• _Исходный текст_:
>>>

Если не ошибаемся, это первое произведенiе г. Генслера. Можетъ–быть онъ и прежде писалъ и печаталъ, но такъ какъ вниманiе и читателей и критики остановилось на «Гаваньскихъ Чиновникахъ», то да позволено будетъ намъ считать ихъ его первымъ произведенiемъ. Намъ очень хочется, чтобъ эта статья, повѣсть, разсказъ, — какъ бы мы ни назвали ихъ, читатель, мы назовемъ ихъ невѣрно, потомучто это не разсказъ, не повѣсть и не статья; авторъ называетъ свое произведенiе пейзажемъ и жанромъ; пусть будетъ по его волѣ и такъ, — намъ очень хочется, чтобъ этотъ пейзажъ и жанръ были первымъ произведенiемъ. Отъ первыхъ произведенiй настоящихъ талантовъ вѣетъ всегда такою свѣжестiю, и конечно ужь нашъ журналъ не встрѣтитъ холодно и безучастно первую попытку начинающаго дарованiя.

Но не однѣми же и похвалами. Похвала вещь приторная, сладкая: къ концу ее, если можно. Въ послѣднее время ее отмѣривали нѣкоторымъ нашимъ талантамъ такими пудами, подавали имъ ее чуть не на лопатахъ, такъ что и имъ должна претить она, а читателямъ и подавно. Будемъ лучше бранить, другими словами — говорить правду. Правда въ большей части случаевъ принимается у насъ за чистѣйшую брань. Попробуйте напримѣръ сказать… ну хоть г. Х., одному изъ извѣстныхъ нашихъ писателей, что прославленный романъ его не выдерживаетъ критики, что герой его утрированъ, что весь романъ растянутъ и, не смотря на прекрасныя детали, скученъ; что героиня его хороша и привлекательна только въ романѣ, благодаря той неопредѣленности очертанiй, которая выпала на долю литературы какъ искусства, но что въ жизни героиня эта пренесноснѣйшее существо, сущее наказанiе своего мужа. Прибавьте къ этому похвалы нѣкоторымъ второстепеннымъ лицамъ, нѣкоторымъ прекраснымъ страницамъ. Сдѣлайте все это, сдѣлайте это какъ можно мягче и деликатнѣе, и извѣстный литераторъ скажетъ, что его обругали, а неизвѣстные рецензенты накинутся на васъ и скажутъ, что вы подымаете скандалъ, что разсчитываете на успѣхъ скандала, что для скандала вы отца родного не пощадите и т. п. Угодно доказательствъ? Вотъ одно.

<<<

• _Строки данных_:
>>>

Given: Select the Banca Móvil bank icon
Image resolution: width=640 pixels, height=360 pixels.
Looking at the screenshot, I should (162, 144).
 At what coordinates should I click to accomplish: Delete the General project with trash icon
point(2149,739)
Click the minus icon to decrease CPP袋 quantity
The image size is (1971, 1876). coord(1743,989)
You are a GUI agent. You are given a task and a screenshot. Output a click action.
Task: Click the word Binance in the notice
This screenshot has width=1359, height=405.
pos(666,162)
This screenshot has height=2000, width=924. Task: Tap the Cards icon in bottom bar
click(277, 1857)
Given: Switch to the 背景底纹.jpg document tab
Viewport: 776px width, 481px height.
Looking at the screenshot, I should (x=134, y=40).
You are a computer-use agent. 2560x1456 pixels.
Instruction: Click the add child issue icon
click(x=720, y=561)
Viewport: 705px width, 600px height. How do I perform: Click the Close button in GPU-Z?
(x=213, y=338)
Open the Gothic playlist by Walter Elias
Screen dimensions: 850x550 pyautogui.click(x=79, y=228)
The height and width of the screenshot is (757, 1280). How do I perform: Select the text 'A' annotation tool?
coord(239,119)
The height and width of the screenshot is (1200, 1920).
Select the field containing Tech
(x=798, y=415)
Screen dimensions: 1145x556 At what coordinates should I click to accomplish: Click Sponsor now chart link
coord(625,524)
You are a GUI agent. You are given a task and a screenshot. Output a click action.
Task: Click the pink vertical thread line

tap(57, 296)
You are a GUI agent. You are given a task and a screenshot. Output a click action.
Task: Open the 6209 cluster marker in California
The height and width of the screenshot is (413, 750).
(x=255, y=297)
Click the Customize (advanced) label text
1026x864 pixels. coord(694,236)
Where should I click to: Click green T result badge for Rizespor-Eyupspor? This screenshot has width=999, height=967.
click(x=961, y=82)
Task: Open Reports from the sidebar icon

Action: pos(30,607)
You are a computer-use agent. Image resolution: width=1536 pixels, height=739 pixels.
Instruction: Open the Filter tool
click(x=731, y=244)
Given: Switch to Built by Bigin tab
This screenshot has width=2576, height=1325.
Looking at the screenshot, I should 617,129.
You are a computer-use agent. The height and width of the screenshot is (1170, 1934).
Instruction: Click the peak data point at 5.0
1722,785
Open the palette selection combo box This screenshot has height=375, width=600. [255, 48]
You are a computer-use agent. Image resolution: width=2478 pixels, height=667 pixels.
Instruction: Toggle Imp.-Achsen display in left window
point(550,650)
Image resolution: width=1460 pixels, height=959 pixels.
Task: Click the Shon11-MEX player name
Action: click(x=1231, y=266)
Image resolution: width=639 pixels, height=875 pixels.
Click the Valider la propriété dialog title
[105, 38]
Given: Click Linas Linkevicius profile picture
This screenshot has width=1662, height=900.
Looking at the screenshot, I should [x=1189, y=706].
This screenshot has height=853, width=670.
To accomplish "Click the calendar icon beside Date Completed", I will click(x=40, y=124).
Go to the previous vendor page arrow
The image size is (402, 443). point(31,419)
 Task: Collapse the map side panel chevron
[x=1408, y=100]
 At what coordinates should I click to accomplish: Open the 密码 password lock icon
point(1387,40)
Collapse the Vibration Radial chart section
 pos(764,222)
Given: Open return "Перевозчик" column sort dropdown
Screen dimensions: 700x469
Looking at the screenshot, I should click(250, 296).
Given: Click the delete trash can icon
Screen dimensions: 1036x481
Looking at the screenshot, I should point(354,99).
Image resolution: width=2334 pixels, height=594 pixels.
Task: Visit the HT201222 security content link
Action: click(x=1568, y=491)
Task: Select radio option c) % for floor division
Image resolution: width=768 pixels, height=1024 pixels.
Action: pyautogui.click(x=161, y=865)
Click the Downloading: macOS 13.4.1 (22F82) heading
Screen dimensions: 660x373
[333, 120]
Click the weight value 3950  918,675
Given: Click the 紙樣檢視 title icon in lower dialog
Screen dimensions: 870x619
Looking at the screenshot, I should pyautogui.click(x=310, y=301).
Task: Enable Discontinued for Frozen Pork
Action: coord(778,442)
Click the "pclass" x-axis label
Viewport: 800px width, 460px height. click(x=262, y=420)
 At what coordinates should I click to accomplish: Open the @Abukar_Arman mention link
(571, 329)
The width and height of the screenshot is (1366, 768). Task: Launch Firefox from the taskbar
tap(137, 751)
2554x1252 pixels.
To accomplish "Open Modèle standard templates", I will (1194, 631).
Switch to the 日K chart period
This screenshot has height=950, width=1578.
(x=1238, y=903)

<<<

• _Поставленная задача_:
Как, согласно исходному тексту, г. Генслер сам называет свое произведение?

• _Ответ на задание_:
Пейзажем и жанром.